Woningprijzen kunnen ook een invloed hebben op de investeringen in nieuwbouw, die de grootste component uitmaken van de wooninvesteringen. Een toename van de woningprijzen zorgt er immers voor dat nieuwbouwwoningen duurder zouden kunnen worden verkocht, zodat investeringen in nieuwbouw, bij onveranderde bouwkosten, winstgevender zouden worden. Eerdere empirische schattingen in de literatuur tonen evenwel aan dat, in vergelijking met de Verenigde Staten en de Scandinavische landen, het effect van woningprijzen op de wooninvesteringen in West-Europese landen, waaronder België, zeer klein is. Dat kan deels worden verklaard door de hoge bevolkingsdichtheid en de relatief zware regelgeving in verband met de procedures om in die landen een bouwvergunning te verkrijgen. Bovendien zouden vraagschokken in de woningmarkt in die landen voornamelijk leiden tot aanpassingen van de woningprijzen en slechts in mindere mate tot schommelingen in de bedrijvigheid.

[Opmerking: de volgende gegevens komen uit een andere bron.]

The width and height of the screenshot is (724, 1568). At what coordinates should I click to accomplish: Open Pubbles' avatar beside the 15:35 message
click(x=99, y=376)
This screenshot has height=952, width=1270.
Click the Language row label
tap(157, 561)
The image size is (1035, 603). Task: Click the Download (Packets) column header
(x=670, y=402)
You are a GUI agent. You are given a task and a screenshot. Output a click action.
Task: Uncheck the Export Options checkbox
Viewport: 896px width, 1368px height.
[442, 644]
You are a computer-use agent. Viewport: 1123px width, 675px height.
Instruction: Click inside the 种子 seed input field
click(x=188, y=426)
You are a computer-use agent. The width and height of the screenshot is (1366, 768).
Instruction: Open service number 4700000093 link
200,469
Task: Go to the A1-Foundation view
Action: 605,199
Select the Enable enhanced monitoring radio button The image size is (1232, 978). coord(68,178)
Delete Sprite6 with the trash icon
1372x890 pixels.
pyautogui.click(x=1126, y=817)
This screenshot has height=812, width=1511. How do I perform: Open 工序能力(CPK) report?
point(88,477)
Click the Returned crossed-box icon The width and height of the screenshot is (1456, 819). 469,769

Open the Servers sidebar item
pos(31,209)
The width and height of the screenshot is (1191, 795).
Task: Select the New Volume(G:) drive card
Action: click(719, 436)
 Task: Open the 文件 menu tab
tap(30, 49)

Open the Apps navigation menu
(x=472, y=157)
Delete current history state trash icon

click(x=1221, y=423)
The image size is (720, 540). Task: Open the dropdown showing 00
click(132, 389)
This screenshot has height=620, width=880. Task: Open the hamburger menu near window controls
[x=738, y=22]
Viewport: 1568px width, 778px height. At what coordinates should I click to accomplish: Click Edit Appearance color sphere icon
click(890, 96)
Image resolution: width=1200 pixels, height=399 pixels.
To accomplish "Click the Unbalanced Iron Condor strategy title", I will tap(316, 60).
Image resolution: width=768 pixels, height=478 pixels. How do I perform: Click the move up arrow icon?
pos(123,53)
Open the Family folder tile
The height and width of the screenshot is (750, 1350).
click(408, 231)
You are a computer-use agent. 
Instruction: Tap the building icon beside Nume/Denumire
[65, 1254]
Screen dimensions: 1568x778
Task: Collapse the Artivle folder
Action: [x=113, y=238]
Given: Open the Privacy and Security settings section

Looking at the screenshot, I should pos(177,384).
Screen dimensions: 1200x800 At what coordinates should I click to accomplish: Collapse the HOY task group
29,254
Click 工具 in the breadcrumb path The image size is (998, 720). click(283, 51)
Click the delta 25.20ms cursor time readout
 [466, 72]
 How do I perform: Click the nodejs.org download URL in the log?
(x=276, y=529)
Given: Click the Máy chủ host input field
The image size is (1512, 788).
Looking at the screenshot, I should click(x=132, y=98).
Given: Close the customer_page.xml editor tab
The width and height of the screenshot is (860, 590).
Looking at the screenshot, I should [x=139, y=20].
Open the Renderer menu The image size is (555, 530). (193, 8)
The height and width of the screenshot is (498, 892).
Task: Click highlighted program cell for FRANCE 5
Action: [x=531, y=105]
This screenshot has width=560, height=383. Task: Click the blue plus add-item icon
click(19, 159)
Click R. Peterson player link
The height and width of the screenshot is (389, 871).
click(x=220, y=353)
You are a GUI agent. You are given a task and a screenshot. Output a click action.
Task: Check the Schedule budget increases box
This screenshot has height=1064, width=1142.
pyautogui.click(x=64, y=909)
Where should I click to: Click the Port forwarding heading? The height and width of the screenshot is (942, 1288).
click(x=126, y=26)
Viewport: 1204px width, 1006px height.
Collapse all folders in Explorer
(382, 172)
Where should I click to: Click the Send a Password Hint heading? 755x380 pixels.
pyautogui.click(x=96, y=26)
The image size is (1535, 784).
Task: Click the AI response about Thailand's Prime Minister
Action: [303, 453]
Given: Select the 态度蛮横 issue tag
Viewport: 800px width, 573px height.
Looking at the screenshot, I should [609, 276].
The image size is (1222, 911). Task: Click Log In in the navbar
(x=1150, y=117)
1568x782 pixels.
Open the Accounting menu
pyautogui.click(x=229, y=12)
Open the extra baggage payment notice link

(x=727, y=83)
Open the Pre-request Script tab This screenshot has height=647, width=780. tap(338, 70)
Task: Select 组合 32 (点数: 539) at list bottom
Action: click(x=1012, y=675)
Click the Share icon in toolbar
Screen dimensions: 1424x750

Tot slot kunnen woningprijzen ook een invloed hebben op de financiële stabiliteit. Eerdere empirische studies hebben immers aangetoond dat zeepbellen in de woningprijzen, vooral wanneer ze samengaan met een snelle kredietgroei, het risico op een bankencrisis vergroten en bovendien kunnen leiden tot recessies die veel dieper en langduriger zijn. Volgens de huidige ramingen van het waarderingsmodel van de NBB zijn de woningprijzen in België slechts in beperkte mate overgewaardeerd, wat er lijkt op te wijzen dat er op de woningmarkt geen zeepbel is. De belangrijkste reden om in het kader van het macroprudentieel beleid waakzaam te blijven voor de ontwikkelingen op de woningmarkt houdt evenwel verband met het verloop van de schuldpositie van de Belgische huishoudens, die overwegend uit hypothecaire kredieten bestaat. Die is de laatste tien jaar vrijwel continu gestegen, terwijl ze in het eurogebied als geheel is afgenomen. Bovendien bevatten de hypothecaire kredieten kwetsbare segmenten – waarbij gezinnen in verhouding tot hun inkomen en liquide middelen relatief veel hebben geleend –, die zouden kunnen leiden tot een hoger dan verwacht aantal wanbetalingen in geval van een zware negatieve economische schok. Aangezien de waarde van de woning voor een groot deel van die hypotheken niet veel hoger is dan de uitstaande schuld, zouden banken in dat geval grote verliezen kunnen lijden, in het bijzonder wanneer er bijkomend een sterke daling van de woningprijzen zou plaatsvinden. Tegen die achtergrond en gelet op het grote aandeel van de hypothecaire kredieten in de balans van de Belgische banken, heeft de Nationale Bank van België sinds 2013 macroprudentiële maatregelen genomen om de banken resistenter te maken tegen onverwachte verliezen op hun portefeuille hypothecaire kredieten.